Director’s dream comes true with ‘Machinal’ at UNLV
Friday, Oct. 19, 2001 | 9:38 a.m.
In 1927 it was the story the country couldn't get enough of: the sensational murder trial of New York socialite Ruth Snyder, who with her lover, Judd Gray, was convicted of killing her wealthy husband and then sentenced to death by electrocution.
Amid the media flocking to the trial was journalist/feminist/playwright Sophie Treadwell, who used the story -- including Snyder's much-publicized execution -- as the basis for her expressionistic play, "Machinal."
To the delight of University of Nevada Las Vegas director Davey Marlin-Jones, a longtime admirer of Treadwell's work, "Machinal" will be presented this weekend at the campus' Black Box Theatre.
"There's a gusto in this play, an energy that is truly remarkable," said Marlin-Jones, who has been wanting for several years to present the play at UNLV.
"Machinal," which opened on Broadway in 1928, portrays the story of Helen Jones, a stenographer trapped in an industrialized society where it seems her only chance to escape her dull life and support her mother is to marry for money.
Through nine scenes, a busy backdrop of rhythmic typewriters, adding machines, telegraph keys and short, pointed lines of dialogue, the play attempts to deliver an implicit message about a woman's place in 1920s American society and the seemingly mechanized world.
However, the meek Jones (played by Melinda Pfundstein) barely compares to the real-life brassy Snyder.
"She's basically a woman you wouldn't notice in a crowd," Marlin-Jones said. "This woman in 'Machinal' is searching for the opportunity to make a decision and to have a choice.
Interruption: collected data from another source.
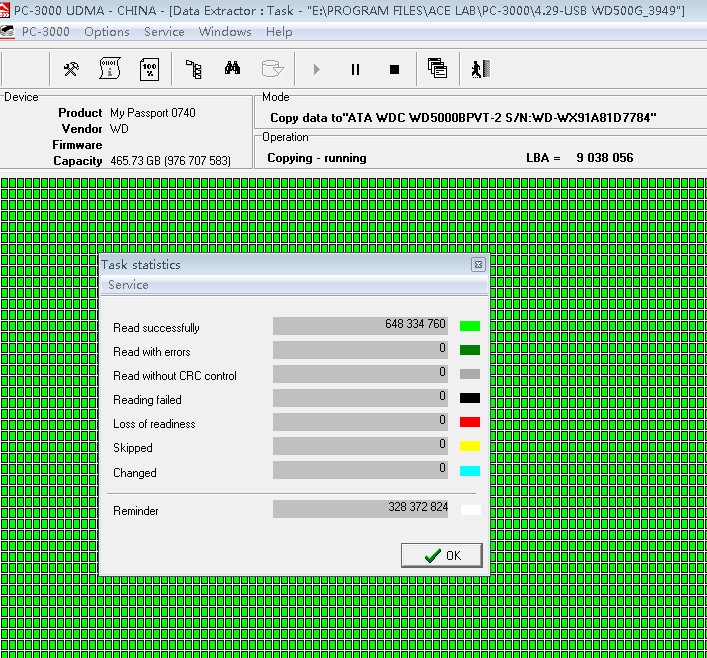707x658 pixels.
Task: Click the red Loss of readiness swatch
Action: point(469,422)
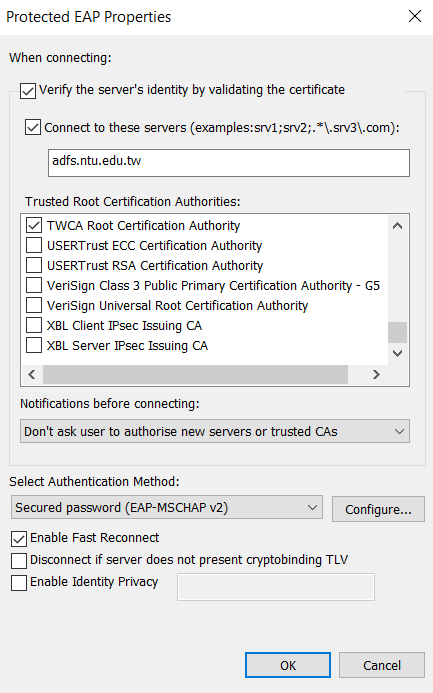The image size is (433, 693).
Task: Enable Identity Privacy checkbox
Action: tap(19, 583)
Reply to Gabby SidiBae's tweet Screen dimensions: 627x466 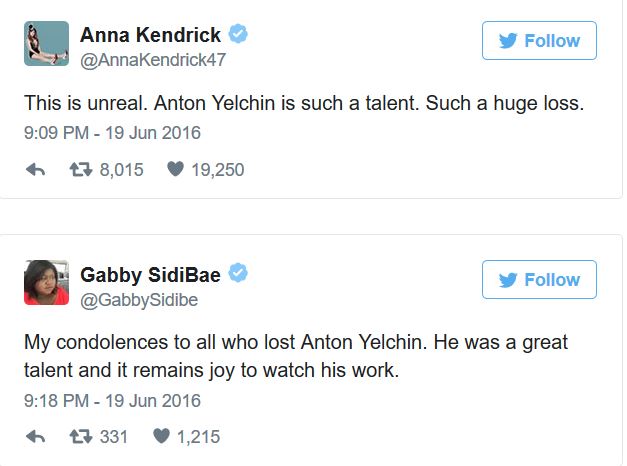tap(35, 436)
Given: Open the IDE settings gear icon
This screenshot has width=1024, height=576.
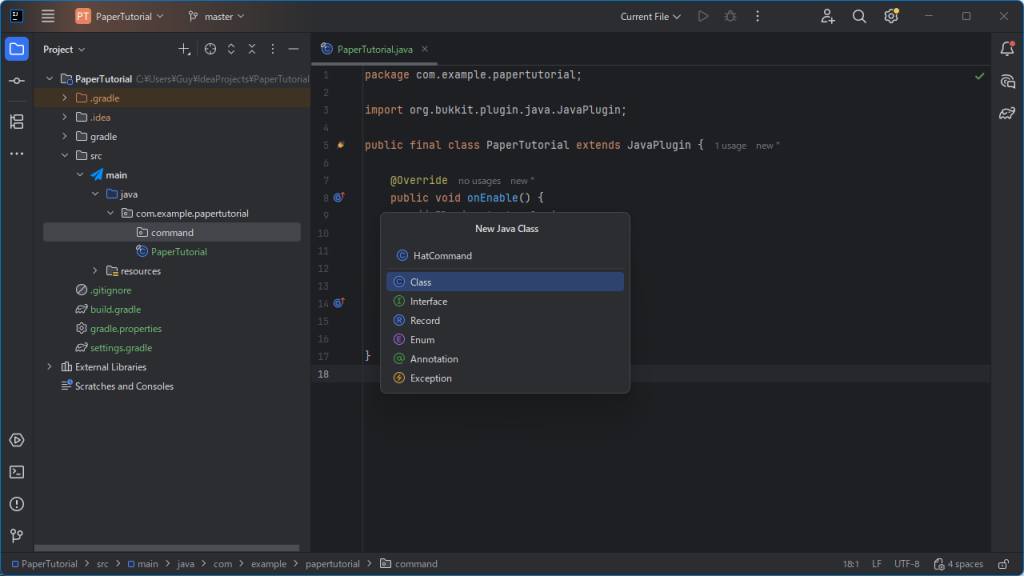Looking at the screenshot, I should (891, 16).
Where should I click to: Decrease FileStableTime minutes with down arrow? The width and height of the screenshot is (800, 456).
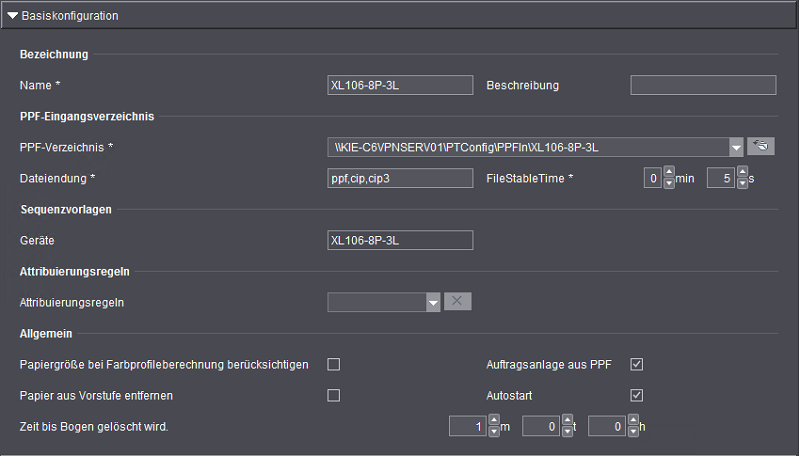(670, 184)
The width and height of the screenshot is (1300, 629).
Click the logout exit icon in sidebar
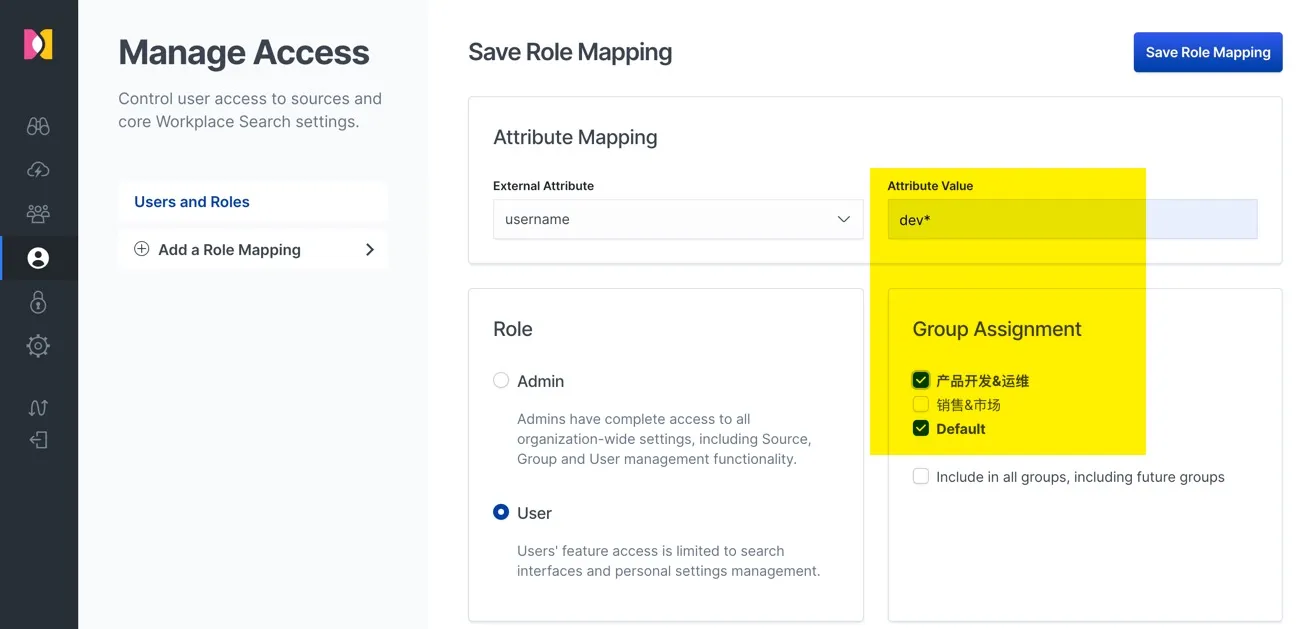tap(38, 440)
She doesn't know why but she feels like she's in a life subway and she can't find a seat."
Marlin-Jones said he's introduced "Machinal" to students in his playwrighting classes to open the imagination of new playwrights.
"(Treadwell) works almost totally in one-and-two-syllable words," he said. "So there is a kind of rivet-gun, pile-driver -- (type) of rhythm to the play."
Marlin-Jones is in his 13th year at UNLV. His past productions include "The Redness of the Woodpecker" and "The Last Clown of Limerick."
He first became interested in "Machinal" nearly 50 years ago and has been a fan of Treadwell's work since.
"If she had been born a few years later, I think her star would have ascended as high as Lillian Hellman's," he said. "She was an incredible woman."